Alguns anos atrás, quando sexo era só um desejo distante da minha realidade, fui entregue aos clichês da pré-adolescência e passei a praticar caminhadas. Mas quando a velocidade não estava sincronizada à minha pulsão, as caminhadas tornaram-se corridas. E quando as distâncias também deixavam de suprir minhas necessidades, uma volta ao redor do lago da cidade não era mais o bastante. Duas já aliviavam um pouco. Três pareciam ser o bastante. Freud pode ser um pervertido, mas contra satisfações pessoais não há argumentos.

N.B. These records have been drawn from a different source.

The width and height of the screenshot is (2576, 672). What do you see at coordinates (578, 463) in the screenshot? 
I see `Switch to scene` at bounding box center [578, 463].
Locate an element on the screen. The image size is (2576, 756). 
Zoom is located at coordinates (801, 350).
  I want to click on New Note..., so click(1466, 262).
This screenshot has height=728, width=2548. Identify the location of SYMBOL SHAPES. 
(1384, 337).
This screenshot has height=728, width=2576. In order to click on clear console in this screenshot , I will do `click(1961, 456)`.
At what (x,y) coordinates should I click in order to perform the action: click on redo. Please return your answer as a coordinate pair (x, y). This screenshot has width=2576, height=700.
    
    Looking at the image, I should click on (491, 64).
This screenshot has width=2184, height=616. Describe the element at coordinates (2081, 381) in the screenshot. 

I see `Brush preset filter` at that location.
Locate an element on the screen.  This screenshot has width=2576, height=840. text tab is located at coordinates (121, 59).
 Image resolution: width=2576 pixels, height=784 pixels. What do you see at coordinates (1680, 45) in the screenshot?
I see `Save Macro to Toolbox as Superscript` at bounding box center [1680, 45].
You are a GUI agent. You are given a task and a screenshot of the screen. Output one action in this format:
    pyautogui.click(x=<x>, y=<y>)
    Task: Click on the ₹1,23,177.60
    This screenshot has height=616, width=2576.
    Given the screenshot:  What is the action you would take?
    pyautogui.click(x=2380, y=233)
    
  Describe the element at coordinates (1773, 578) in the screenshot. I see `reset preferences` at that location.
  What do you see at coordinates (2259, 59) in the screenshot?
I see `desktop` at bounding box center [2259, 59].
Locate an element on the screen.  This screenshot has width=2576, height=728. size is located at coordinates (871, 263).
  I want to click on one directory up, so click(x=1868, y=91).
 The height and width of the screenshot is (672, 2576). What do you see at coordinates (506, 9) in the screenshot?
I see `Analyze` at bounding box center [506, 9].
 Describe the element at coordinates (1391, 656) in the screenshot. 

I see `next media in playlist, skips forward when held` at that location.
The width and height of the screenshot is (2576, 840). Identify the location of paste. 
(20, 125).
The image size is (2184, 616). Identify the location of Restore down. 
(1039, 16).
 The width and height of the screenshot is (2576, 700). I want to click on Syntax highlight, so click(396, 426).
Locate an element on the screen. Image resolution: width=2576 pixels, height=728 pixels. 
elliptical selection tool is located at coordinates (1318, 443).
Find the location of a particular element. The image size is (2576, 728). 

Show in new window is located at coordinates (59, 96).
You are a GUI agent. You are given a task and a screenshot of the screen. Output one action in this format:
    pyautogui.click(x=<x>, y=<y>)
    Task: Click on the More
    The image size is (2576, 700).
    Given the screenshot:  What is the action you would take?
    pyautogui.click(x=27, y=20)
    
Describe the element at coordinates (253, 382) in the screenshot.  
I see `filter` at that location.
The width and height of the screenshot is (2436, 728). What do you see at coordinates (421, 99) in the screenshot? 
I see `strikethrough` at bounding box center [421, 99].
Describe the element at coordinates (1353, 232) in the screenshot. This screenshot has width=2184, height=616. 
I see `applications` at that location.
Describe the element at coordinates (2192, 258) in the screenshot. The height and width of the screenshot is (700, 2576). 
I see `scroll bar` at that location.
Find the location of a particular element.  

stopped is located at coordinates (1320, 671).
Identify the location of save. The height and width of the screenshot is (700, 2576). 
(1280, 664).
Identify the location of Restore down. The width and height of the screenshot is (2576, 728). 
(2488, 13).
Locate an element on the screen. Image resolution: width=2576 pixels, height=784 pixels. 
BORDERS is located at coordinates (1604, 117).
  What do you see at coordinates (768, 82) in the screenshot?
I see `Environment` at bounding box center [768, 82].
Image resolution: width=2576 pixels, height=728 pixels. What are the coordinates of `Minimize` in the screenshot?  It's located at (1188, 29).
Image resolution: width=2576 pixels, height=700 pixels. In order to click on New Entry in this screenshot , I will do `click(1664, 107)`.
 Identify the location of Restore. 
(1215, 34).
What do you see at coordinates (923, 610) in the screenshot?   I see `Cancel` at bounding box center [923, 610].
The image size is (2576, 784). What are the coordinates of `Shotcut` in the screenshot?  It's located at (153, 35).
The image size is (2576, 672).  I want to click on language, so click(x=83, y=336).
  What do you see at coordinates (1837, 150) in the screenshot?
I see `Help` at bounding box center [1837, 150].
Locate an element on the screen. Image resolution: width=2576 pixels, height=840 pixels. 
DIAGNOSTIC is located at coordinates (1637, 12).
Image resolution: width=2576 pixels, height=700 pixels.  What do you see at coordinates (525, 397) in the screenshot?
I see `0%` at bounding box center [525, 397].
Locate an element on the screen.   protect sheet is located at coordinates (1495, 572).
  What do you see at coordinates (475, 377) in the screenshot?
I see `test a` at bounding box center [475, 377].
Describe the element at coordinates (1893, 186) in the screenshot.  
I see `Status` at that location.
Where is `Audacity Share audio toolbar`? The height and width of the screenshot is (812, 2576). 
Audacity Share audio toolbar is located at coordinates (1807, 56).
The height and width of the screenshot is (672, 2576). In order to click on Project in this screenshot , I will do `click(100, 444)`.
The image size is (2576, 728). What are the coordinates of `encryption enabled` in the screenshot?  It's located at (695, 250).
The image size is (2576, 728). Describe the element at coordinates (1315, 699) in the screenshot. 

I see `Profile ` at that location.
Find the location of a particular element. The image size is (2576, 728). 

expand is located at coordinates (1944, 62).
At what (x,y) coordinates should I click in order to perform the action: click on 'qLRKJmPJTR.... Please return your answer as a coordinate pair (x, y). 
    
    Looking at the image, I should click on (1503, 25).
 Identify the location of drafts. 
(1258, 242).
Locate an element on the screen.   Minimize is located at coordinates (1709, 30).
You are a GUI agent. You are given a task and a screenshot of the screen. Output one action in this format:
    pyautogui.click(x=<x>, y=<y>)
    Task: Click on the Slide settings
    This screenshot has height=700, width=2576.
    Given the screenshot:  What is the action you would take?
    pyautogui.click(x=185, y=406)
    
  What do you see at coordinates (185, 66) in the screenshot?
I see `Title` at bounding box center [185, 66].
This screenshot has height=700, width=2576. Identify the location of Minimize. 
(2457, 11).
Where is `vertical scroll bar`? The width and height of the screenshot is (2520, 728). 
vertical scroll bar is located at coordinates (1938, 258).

É por isso que decidi retomar meu antigo passatempo – para fortalecer meu ego e, por que não? – minha barriga. Eventualmente o que te assombra irá te alcançar, e só existem duas alternativas para isso: você pode continuar em negação, ou assumir o que te aflige e ultrapassá-lo. Vou literalmente correr dos meus problemas, nem que seja a última coisa que eu faça.

Sexo é saúde, é bom, é vida, mas nunca realmente foi meu foco. Meu sonho sempre foi – e em parte ainda é – preparar o café para levar até ela na cama, na manhã seguinte. E é atrás disso que eu vou correr.